Out of the 450 Primrose locations nationwide none of them have generators, according to Bradford Egan, development manager, for EIG14T. They’ve also been in business for 40 years, earning themselves high esteem across the country. The child care center is proposed to be one story and 13,525-square-feet, taking over the space that was previously occupied by St. Andrews Church before it was demolished. It will be open Monday through Friday for children ages six month to six-years-old.
According to Andrea Bibby, deputy director of planning building and ordinance for Bloomfield Township, there aren’t many changes coming to the parcel, except for the removal of the northerly curb cut to the site, a request from the Michigan Department of Transportation (MDOT).
“From an experience standpoint of 40 years and over 400 locations I’m sure they’ve run into areas that don’t have the best electricity in regards to during storms…” Kelly said. “I will leave it up to them if it’s a priority.”
Egan did point out that while there were no plans for a generator, if the power were to go out there that fire code requires they have backup battery lighting that comes on immediately.
This seemed to slightly ease the minds of the other board members who voted no, Salz and chairman Thomas Petinga, who did vote yes the second time, passing the request.
While the commission didn’t agree on all aspects of this site plan, many were excited about the fact that adding this type of business indicates younger families are moving to the community.

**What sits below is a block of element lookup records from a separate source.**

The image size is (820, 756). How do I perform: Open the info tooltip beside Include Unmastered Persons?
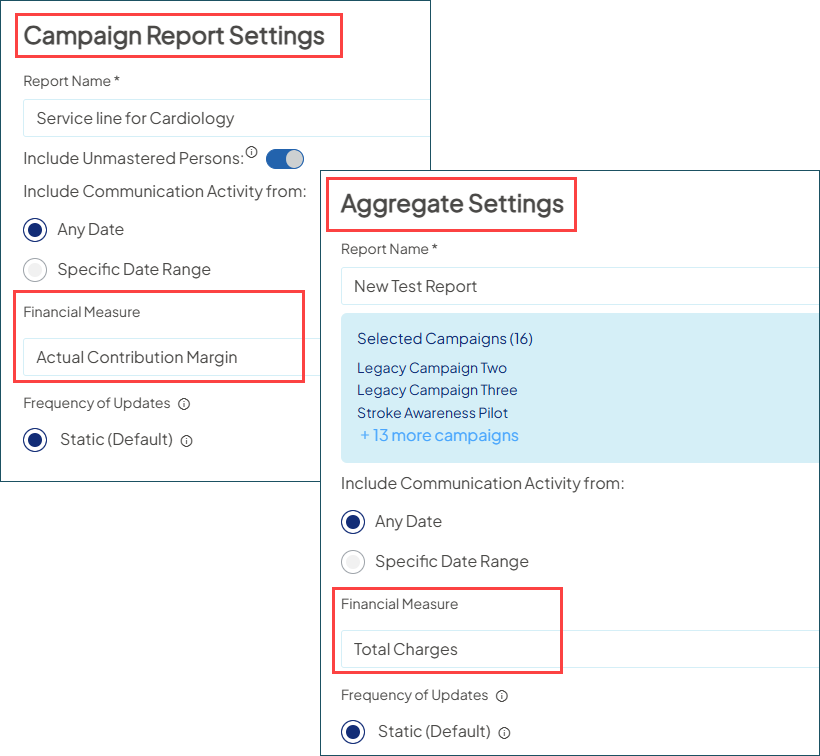[251, 152]
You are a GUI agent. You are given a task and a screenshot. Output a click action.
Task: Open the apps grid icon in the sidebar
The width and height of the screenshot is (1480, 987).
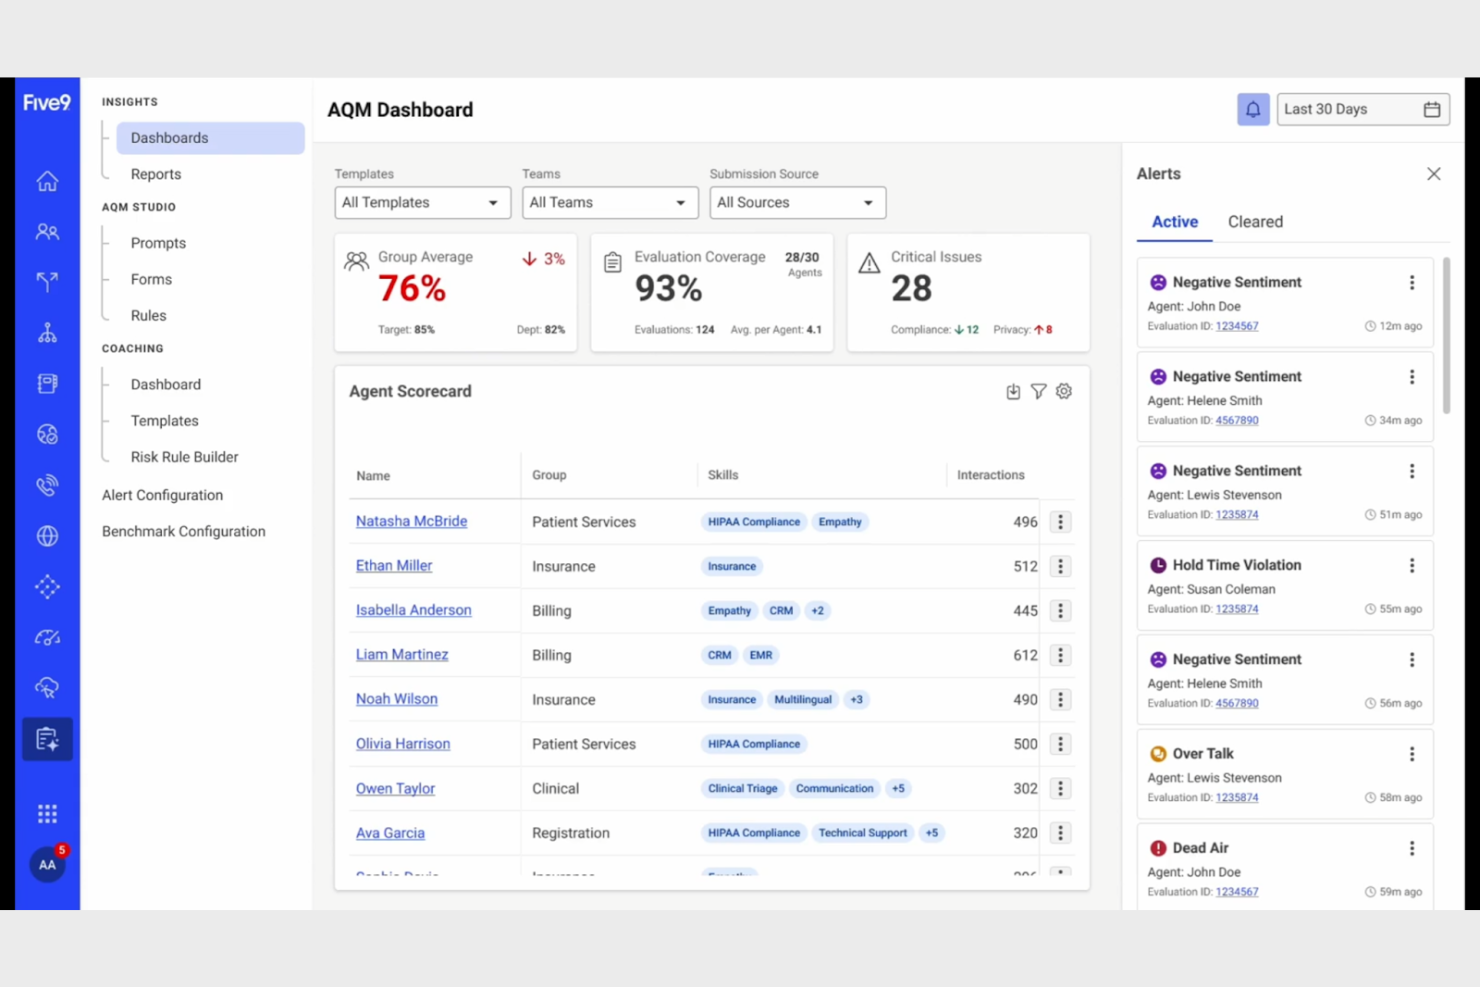tap(47, 813)
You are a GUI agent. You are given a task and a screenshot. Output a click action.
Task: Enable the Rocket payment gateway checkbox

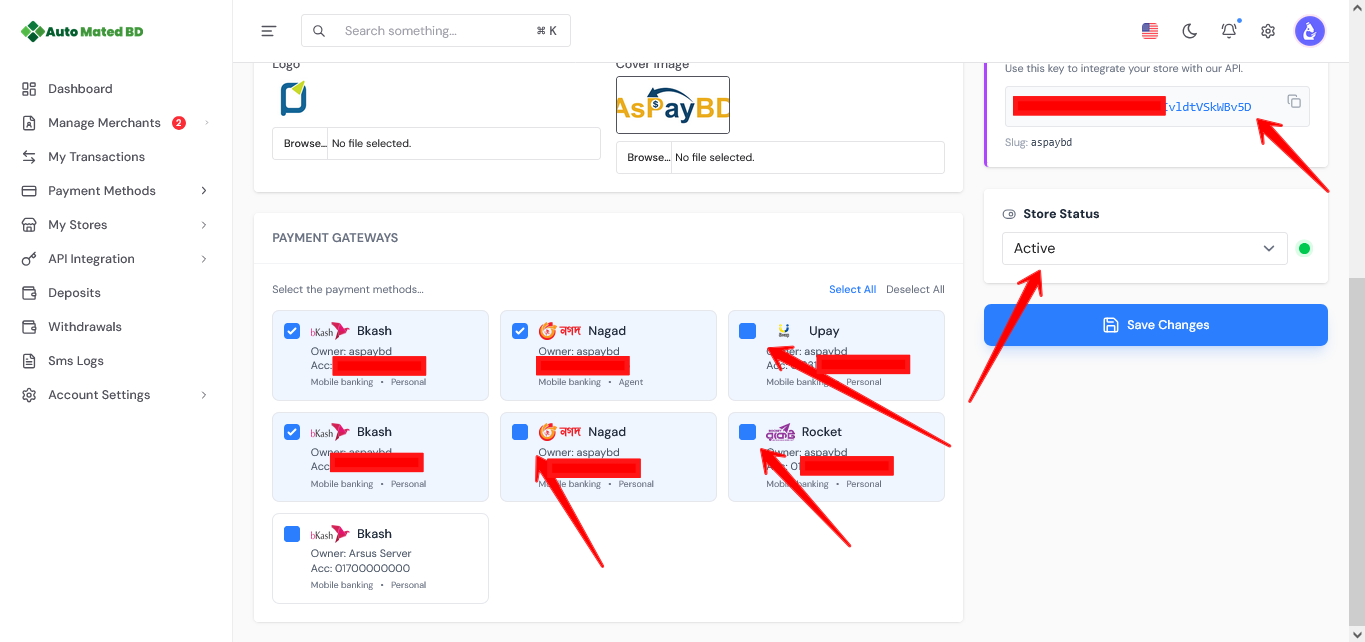coord(748,432)
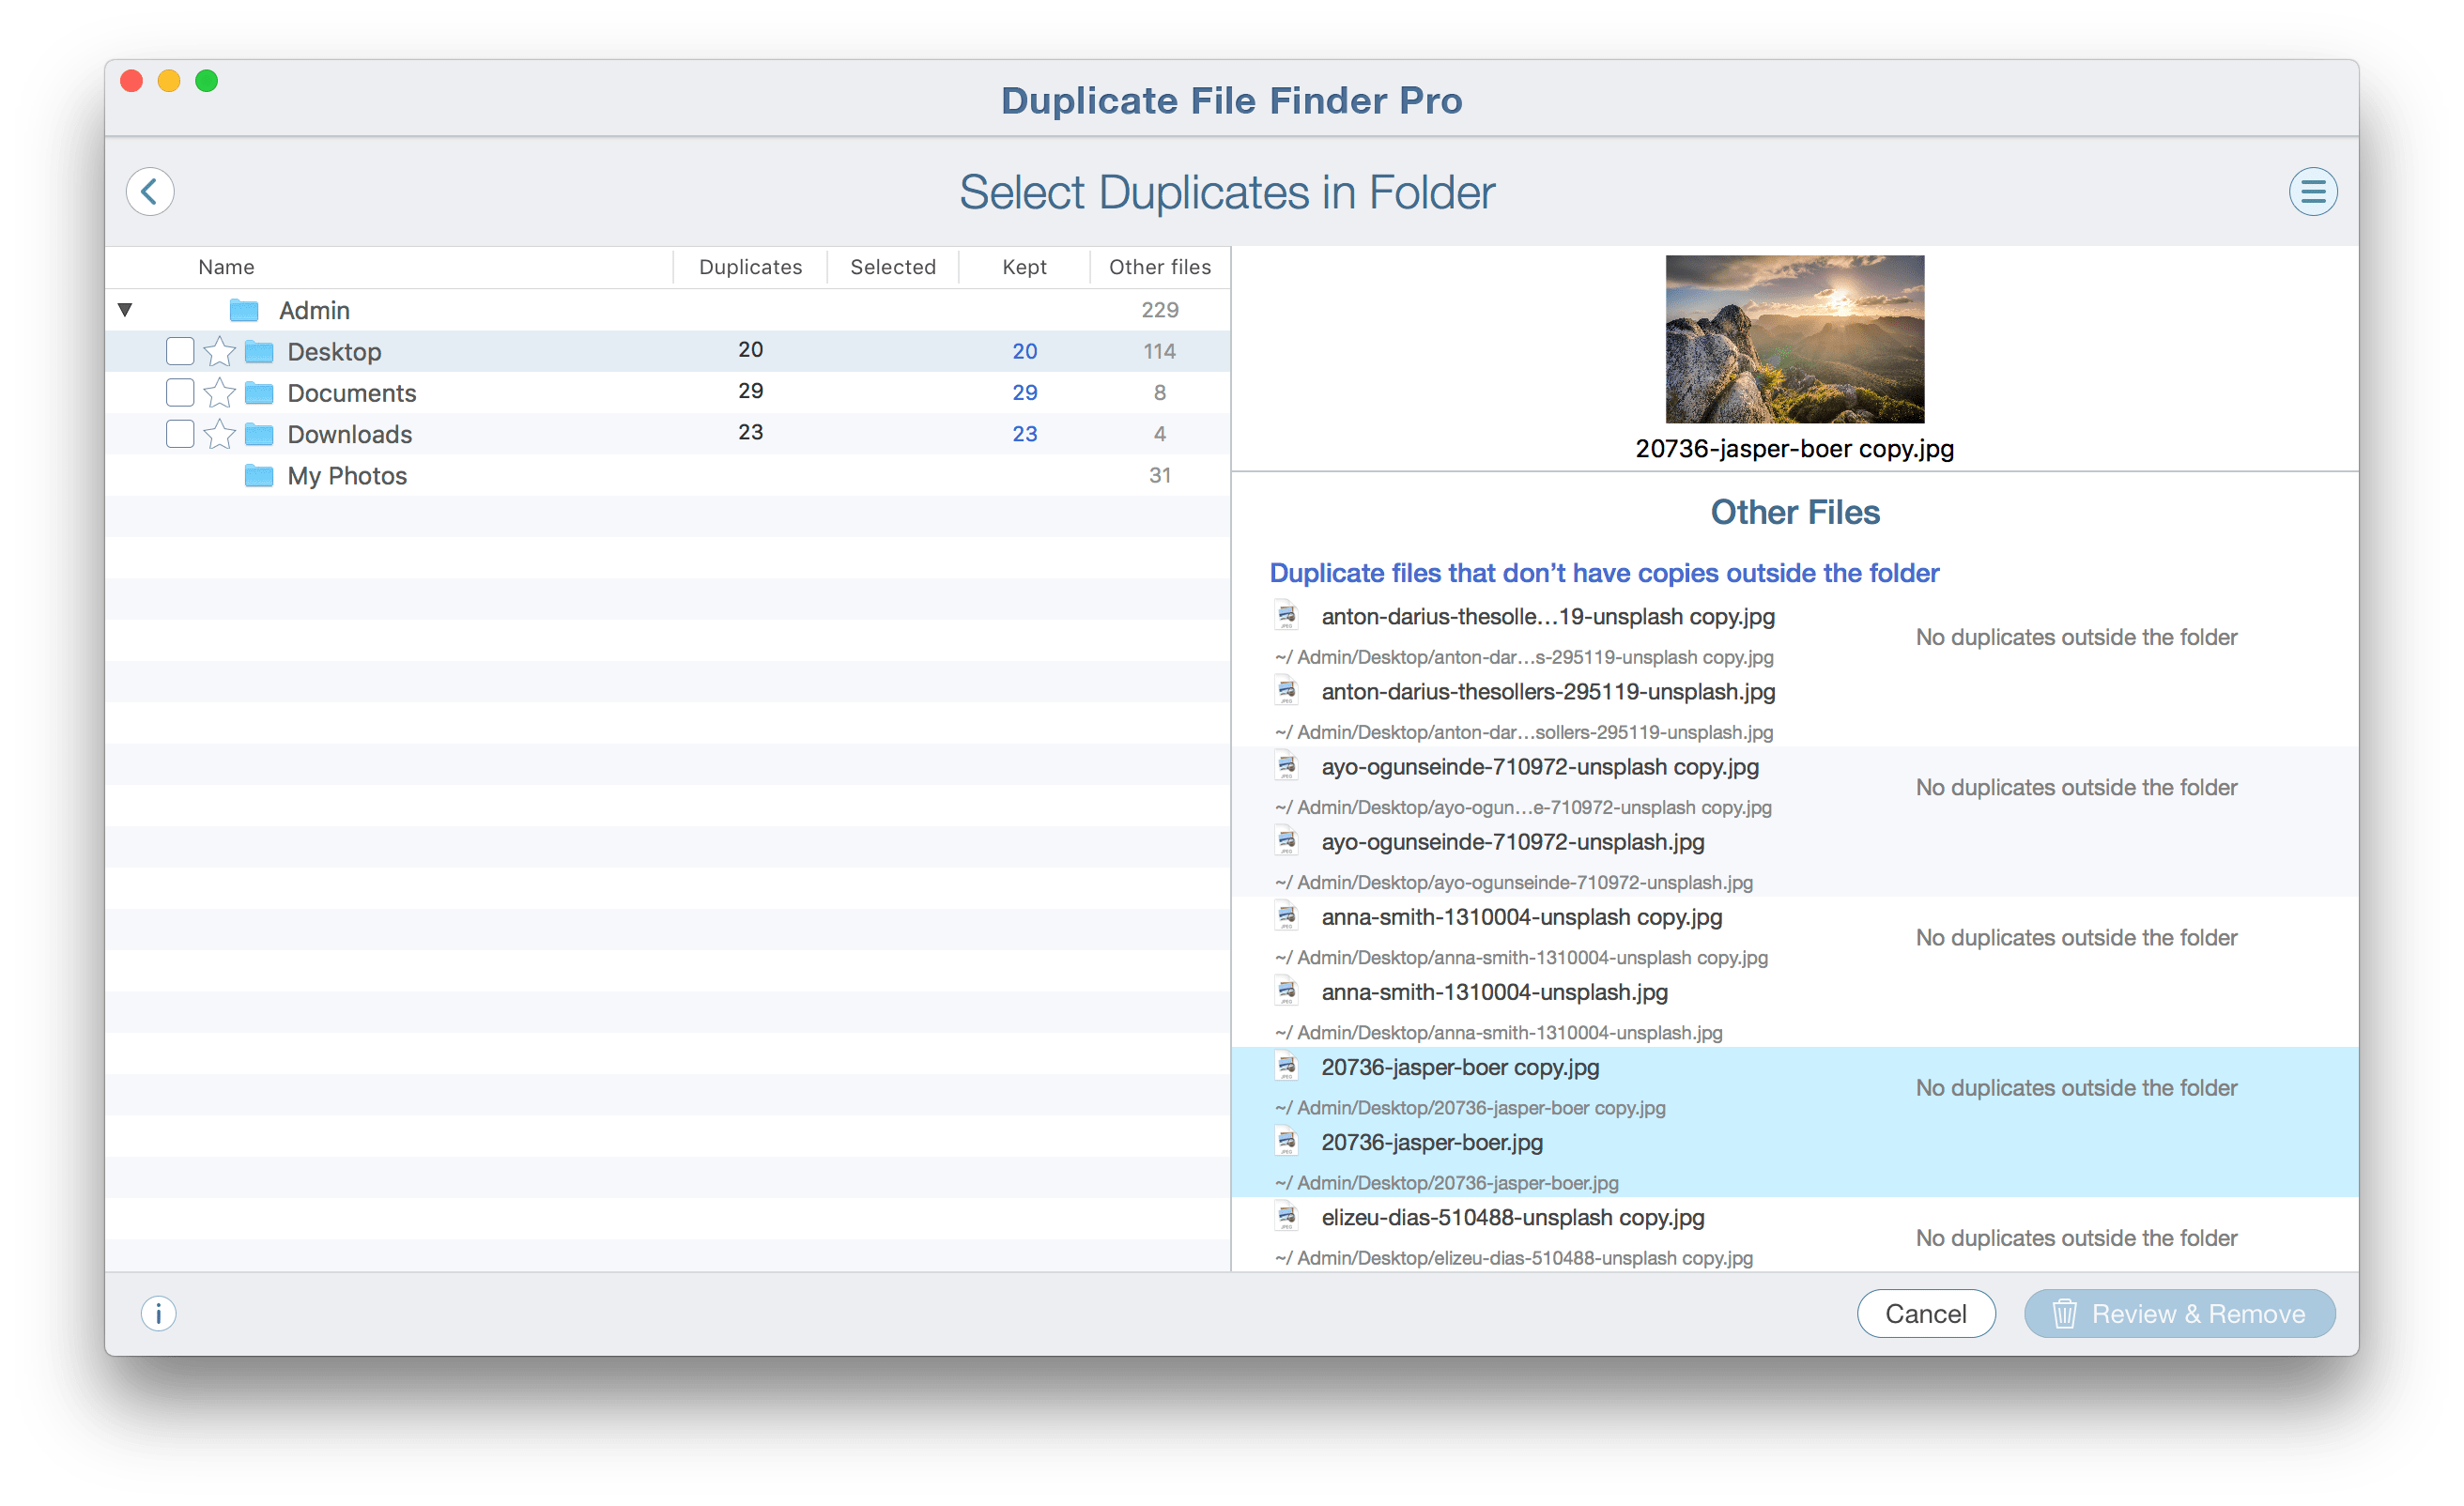Click the star rating for Downloads folder

[x=217, y=433]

Prior to the planning commission meeting this site plan had already been reviewed by various departments, including the design review board, and nothing of concern was found, especially in regards to the noise.
Given the building’s proposed material and coloring, members of the planning commission agreed it will fit in nicely, keeping consistent with the design and architectural nature of the township.
As for the child care center itself, the inside will consist mostly of classrooms and a warming area to provide snacks.
The facility is proposed to have 202 prospective students and 27 staffers, who will direct bringing the children in with their tried and true method of having their guardian park and then walk them to the front of the building from one of their 46 parking spaces, which meets the parking requirement.
The outside site will have a massive play area of over 9,000-square-feet, far above what is required for special land uses in the R-M Multiple Family District standards.
It was shown that they will not just have one play area either, but three, each designated for a different age group with age-specific play structures for the children, including a rock wall in one of them, which will be screened in. The outside area is also where most of the five variances for the plan are needed, including for fencing in the front yard, fencing in the rear yard exceeding four feet in height, and for play equipment located in a side yard.
Kelly said if he was on the zoning board of appeals – where this site plan will go next – he would give them the go-ahead for all five variances.
If the variances pass the ZBA, the site plan request will go to the Bloomfield Township Board of Trustees for approval.